L’oeuvre de Barbey d’Aurevilly est composée de trois parties bien distinctes. La plus connue – à juste titre – ce sont ses merveilleux romans et nouvelles. Si d’aventure vous n’avez jamais lu Les Diaboliques, L’ensorcelée ou Une Vieille Maîtresse, il faut bien entendu vous précipiter sur ces textes fiévreux, romantiques, et sensuels, oeuvre d’un conteur d’exception.
Puis l’oeuvre critique, publiée pour l’essentiel aux Belles Lettres. Barbey a vécu du journalisme et on le suit dans ses emportements, ses erreurs et ses jugements parfois visionnaires.

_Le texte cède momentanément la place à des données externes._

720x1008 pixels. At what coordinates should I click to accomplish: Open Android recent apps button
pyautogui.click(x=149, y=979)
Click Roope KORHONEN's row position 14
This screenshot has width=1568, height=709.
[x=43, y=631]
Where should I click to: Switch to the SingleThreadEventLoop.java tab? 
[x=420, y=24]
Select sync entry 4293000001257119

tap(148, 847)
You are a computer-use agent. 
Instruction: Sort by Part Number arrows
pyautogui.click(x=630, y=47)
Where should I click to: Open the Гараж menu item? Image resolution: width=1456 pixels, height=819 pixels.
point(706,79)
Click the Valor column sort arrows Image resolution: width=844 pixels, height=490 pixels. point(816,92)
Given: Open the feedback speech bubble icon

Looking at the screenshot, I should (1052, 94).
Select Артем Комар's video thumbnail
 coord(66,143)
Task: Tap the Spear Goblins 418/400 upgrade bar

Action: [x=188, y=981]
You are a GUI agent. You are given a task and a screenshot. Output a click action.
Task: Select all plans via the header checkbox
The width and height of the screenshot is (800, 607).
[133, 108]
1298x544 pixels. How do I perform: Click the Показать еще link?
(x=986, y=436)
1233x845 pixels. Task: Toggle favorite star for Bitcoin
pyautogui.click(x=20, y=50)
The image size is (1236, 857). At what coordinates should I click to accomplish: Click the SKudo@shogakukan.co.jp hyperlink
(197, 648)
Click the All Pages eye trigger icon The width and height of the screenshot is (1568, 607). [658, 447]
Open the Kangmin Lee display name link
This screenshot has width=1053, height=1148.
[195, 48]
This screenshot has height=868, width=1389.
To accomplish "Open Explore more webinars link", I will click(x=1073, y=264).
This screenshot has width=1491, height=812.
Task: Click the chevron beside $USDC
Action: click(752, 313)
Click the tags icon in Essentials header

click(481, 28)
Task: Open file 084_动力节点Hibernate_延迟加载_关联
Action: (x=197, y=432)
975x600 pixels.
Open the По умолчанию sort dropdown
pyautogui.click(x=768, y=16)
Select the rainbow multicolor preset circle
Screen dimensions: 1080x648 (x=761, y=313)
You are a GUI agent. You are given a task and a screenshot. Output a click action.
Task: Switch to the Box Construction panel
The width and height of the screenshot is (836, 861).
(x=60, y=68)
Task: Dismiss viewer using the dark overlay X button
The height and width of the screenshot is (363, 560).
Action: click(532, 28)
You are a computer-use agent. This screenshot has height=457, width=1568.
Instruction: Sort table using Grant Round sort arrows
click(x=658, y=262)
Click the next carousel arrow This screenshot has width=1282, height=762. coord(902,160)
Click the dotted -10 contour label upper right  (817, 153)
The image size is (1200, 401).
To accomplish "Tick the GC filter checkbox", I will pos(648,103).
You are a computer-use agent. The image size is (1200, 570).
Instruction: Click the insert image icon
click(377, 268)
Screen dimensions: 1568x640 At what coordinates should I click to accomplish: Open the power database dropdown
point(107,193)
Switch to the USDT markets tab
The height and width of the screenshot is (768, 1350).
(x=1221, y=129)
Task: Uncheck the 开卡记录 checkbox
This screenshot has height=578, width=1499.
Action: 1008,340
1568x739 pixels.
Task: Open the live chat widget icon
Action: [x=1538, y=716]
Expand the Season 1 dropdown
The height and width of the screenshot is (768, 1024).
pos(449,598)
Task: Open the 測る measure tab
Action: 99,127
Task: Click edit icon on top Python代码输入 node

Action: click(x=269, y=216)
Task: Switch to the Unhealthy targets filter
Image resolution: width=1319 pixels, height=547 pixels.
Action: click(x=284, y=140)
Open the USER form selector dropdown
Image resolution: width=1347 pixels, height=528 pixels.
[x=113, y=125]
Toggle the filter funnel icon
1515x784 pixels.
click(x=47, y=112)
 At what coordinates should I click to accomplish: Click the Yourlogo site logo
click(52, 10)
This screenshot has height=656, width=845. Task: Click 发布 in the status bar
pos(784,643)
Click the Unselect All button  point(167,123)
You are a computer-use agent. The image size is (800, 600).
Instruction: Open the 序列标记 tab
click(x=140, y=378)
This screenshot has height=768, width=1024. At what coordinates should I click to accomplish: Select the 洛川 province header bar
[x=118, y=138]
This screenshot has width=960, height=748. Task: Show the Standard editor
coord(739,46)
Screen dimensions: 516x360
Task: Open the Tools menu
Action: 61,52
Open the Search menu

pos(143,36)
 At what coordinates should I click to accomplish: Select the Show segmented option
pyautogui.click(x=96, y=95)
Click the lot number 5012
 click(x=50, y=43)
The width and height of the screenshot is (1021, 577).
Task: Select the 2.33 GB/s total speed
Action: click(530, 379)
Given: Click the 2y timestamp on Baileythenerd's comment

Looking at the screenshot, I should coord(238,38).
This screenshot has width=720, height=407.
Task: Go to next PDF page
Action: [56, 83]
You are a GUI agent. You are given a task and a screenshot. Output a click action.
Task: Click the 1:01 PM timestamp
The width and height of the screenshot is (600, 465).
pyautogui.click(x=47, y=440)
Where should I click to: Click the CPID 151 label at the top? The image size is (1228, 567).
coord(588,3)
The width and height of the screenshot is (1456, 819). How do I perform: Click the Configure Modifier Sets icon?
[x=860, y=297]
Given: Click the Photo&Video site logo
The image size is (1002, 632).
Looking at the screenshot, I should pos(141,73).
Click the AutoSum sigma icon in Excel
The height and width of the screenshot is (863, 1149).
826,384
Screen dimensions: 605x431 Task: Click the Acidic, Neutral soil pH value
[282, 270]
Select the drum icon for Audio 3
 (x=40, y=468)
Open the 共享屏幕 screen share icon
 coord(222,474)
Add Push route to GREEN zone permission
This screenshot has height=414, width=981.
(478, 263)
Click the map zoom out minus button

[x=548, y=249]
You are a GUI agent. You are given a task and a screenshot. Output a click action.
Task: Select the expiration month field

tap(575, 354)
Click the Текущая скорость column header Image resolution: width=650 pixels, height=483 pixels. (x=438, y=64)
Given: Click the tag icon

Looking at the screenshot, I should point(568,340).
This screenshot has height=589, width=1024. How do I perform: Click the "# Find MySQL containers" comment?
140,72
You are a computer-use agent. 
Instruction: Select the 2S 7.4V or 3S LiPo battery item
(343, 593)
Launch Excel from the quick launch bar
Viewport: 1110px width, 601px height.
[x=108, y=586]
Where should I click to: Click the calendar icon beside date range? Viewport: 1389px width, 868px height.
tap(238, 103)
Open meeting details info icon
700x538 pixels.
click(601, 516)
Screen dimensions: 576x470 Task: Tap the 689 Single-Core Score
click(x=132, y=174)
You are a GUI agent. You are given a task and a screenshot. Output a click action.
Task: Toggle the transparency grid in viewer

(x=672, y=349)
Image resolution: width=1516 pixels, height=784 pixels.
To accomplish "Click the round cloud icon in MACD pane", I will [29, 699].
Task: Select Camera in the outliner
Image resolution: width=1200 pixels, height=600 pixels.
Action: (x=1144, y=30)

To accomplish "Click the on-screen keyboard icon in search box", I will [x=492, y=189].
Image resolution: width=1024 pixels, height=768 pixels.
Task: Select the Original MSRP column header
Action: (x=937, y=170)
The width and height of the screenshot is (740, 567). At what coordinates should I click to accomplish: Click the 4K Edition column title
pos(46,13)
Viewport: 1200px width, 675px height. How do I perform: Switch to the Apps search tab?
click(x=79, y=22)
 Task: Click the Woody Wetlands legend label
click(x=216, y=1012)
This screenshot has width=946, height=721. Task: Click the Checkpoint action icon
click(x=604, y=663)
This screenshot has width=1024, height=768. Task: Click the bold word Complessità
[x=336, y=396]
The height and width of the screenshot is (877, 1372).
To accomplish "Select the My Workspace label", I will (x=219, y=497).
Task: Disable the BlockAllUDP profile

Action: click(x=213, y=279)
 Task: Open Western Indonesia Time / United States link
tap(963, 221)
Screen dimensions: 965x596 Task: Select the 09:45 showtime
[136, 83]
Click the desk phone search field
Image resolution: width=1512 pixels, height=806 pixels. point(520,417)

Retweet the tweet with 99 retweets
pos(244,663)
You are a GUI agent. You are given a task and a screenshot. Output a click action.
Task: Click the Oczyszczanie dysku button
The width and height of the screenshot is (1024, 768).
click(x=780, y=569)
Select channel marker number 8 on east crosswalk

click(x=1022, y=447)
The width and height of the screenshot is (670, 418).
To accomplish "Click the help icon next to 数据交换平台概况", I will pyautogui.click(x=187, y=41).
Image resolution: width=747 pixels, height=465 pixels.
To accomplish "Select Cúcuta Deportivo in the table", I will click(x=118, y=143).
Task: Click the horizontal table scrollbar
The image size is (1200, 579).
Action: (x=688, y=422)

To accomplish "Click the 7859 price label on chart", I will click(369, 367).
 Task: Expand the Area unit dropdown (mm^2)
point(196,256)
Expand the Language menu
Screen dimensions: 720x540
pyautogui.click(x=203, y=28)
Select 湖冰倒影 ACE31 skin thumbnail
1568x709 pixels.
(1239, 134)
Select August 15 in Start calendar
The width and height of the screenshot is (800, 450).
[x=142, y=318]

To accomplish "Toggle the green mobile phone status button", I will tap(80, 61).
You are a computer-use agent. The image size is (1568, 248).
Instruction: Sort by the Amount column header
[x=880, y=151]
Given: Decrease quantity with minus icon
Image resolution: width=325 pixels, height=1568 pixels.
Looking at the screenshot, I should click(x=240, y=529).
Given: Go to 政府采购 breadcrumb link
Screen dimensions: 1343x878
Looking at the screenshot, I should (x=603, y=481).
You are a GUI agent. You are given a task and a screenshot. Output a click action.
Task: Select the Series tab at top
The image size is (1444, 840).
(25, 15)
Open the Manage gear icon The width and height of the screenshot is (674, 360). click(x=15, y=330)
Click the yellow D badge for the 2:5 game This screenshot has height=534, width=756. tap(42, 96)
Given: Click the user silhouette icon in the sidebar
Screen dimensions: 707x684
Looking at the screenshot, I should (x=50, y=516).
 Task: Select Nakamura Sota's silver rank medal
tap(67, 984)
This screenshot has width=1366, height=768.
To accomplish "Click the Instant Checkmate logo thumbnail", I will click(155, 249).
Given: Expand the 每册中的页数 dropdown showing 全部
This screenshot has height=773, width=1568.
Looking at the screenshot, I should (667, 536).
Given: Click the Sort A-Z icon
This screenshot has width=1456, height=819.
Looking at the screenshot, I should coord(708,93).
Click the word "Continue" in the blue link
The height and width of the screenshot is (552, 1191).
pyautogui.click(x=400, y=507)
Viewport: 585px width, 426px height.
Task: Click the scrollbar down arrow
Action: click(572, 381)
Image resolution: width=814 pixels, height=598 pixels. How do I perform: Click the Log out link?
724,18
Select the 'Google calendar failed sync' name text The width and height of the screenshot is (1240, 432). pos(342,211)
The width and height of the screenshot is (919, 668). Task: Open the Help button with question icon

Et enfin, pour les fétichistes (mais si vous ne l’êtes pas, ce que publie Rue Fromentin ne va pas beaucoup vous intéresser), ses Journaux intitulés Memoranda. Il y en a quatre en tout, dans cette édition on ne trouve que les deux premiers, parce qu’ils forment un tout et retracent les années de jeunesse de Barbey, à l’époque où sa carrière littéraire n’était qu’à peine dessinée, et où le Connétable promenait ses manteaux extravagants et ses fleurs en boutonnière sur le Boulevard des Italiens ou à la rampe de chez Tortoni.
L’on y voit Barbey lire, tenter de percer dans le journalisme, énumèrer ses conquêtes réelles ou imaginaires, décrire chaque jour la lumière parisienne, s’ennuyer dans les soirées, admirer Byron et Brummel, passer des heures à sa toilette, et tenter d’appliquer dans les moindres actions de sa vie les précepte de ce dandysme dont il fut le génial théoricien.
Bref un merveilleux témoignage sur le dandysme, le Paris d’avant Haussmann, la vie sur le Boulevard, et pas l’ombre d’une piste sur la genèse de son oeuvre, même si les obsessions de Barbey s’y trouvent transposées. Mais peut-être est-ce mieux ainsi.